7 Ağustos 2014 Perşembe

Barış için bilgi toplumu olmak şart


Dünyanın bir tarafında magazinsel bir hayat, bir tarafında insanlar savaşlar yüzünden yaşam mücadelesi veriyorlar. Bugünkü haberlerden birinde, Irak'taki Türkmenlerin  "Irak Şam İslam Devleti" örgütünün saldırıları yüzünden yeri kazıp su içmeye çalıştıklarına dair haber okudum ve insanlık adına utandım. Ne için veriliyor bu savaş? Biri bana açıklayabilir mi? Bildiğim kadarıyla şeriat devleti kurmak için. Nerde kaldı sizin Müslümanlığınız? Sonra İslam'ın insanların özgürlüğünü kısıtladığını söylediğin zaman, dine hakaret sayıyorlar.
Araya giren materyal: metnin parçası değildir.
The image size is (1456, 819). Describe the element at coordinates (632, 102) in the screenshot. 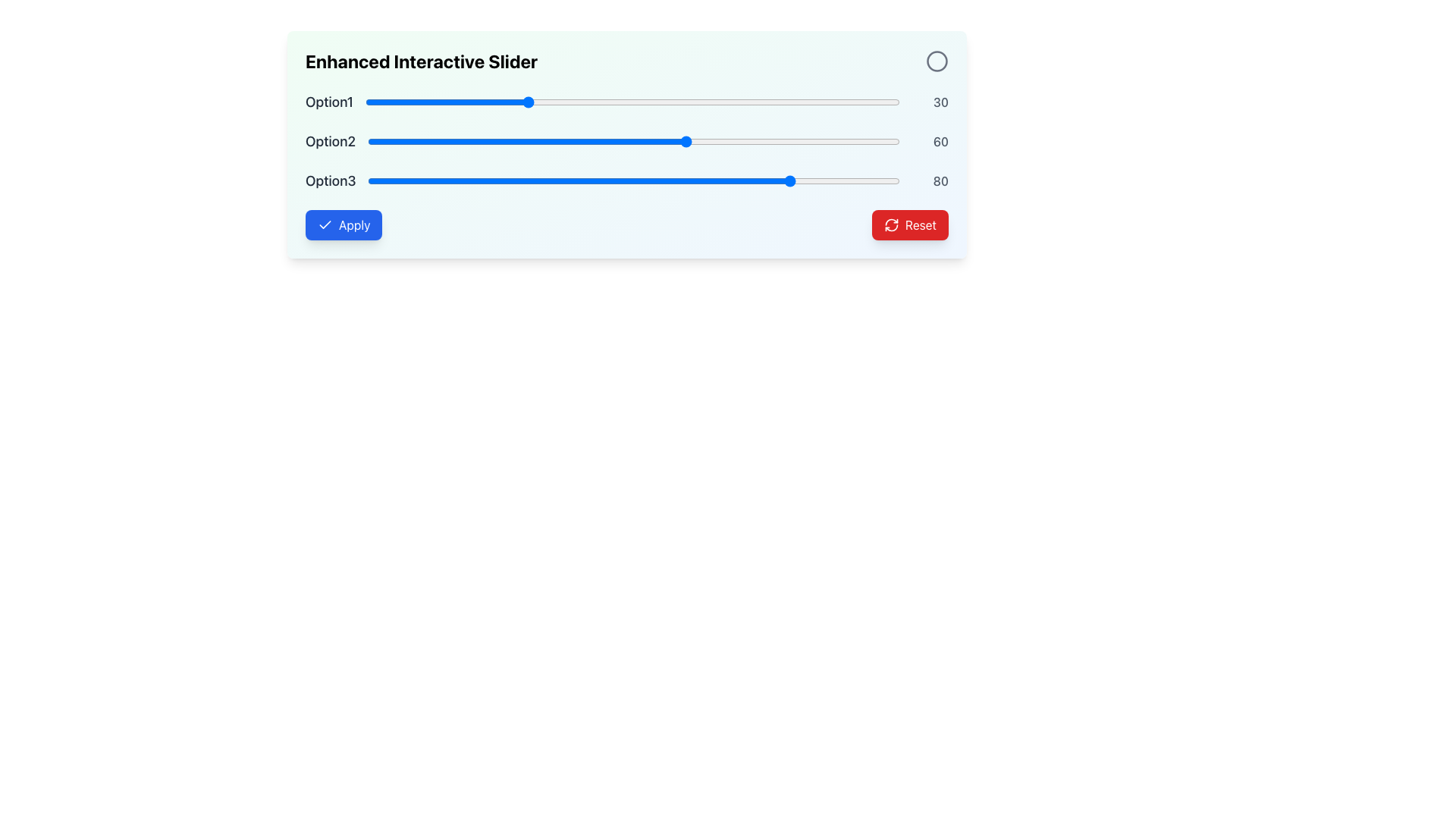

Sadece Müslümanlık değil ki, Hristiyanlık da, diğer dinler de insanların özgürlüklerini kısıtlıyor.

Bu arada bir not düşeyim; Türkiye'nin en büyük eşcinsel sohbet sitesi, üyelerinin tepkisini çekmemek içinde dini konuların olduğu yazılara yer vermiyormuş. Yani eşcinseller bile kendilerine karşıt bir unsuru (İslamiyet eşcinselliği lanetliyor bilindiği üzere), ürkütmemeye çalışıyor. Ne için; çıkarsal anlamda varolabilmek için. Yoksa siteleri kapatılabilir. Yani haklarımızdan vazgeçerek, içinde yaşadığımız kültürel unsurlar izin verdiği ölçüde varolalım değil mi?!
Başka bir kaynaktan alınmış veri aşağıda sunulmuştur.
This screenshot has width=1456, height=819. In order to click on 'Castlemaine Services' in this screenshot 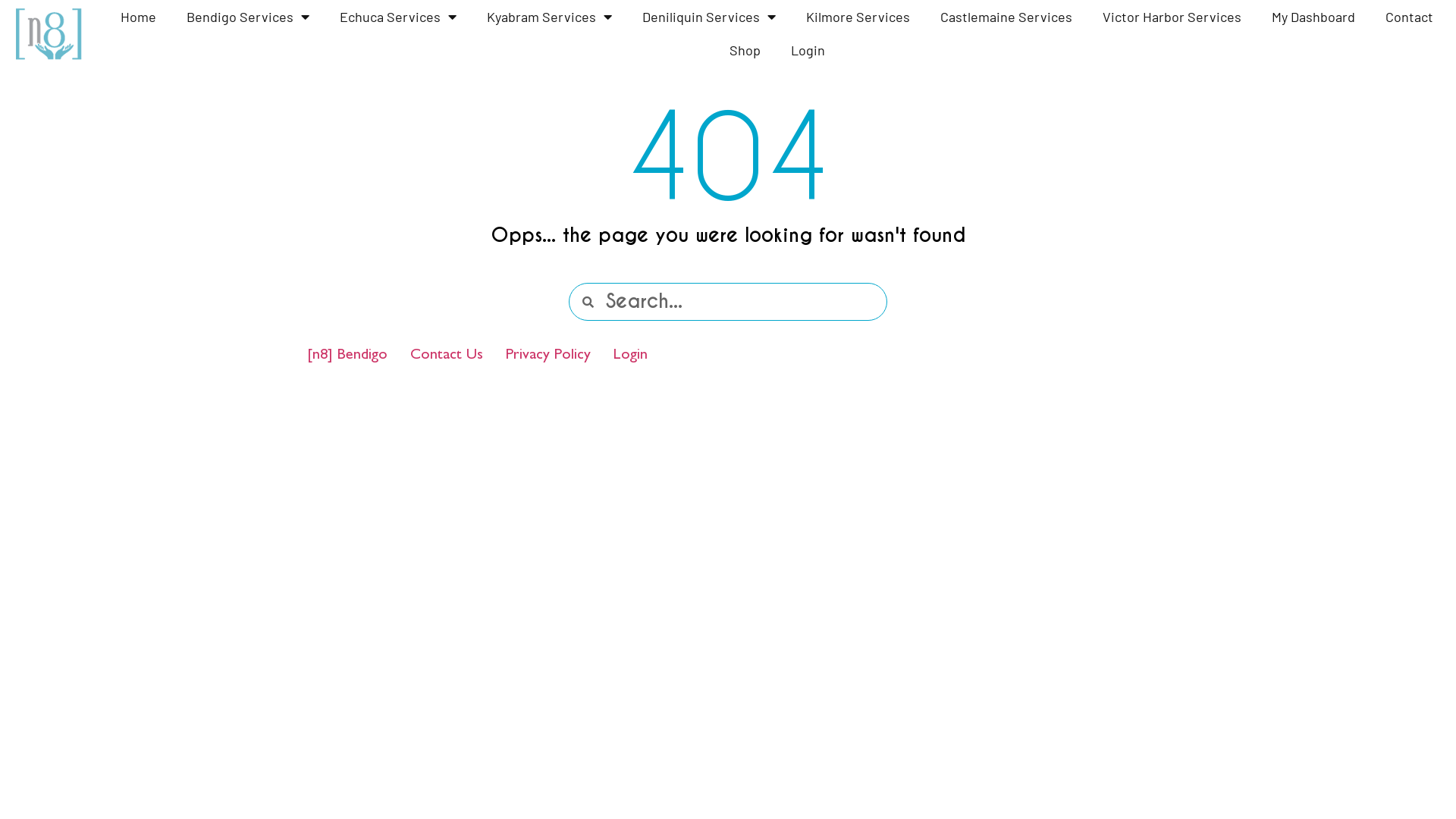, I will do `click(1006, 17)`.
Aslında söylemek istediğim bir-iki cümleydi ama bir giriş yapmak istedim ve konu konuyu açtı gene. Eğer bana bir sihirli değnek verilseydi savaşları bitirmek için, ertesi gün barış olur muydu bütün dünyada; olmazdı. Çünkü savaşlar başlı başına bir unsur değil ki; insanların cahilliklerinden kaynaklanan bir çatışma. Çatışma sebepleri çok saçma ve bencilce. Ve kendilerini nereye veya istenilen olumlu bir noktaya götürmeyeceğini bilmiyorlar veya egolarını tatmin etsinler de, isterse ölüme gitsinler. Aynen ikincisi belki de. İnsanlar bilimsel bilgiye inanmadıkları ve bilgi toplumu olmadıkları, bilimsel yaşamadıkları sürece, cahillikleri yüzünden birbirleriyle savaşmaya devam edeceklerdir.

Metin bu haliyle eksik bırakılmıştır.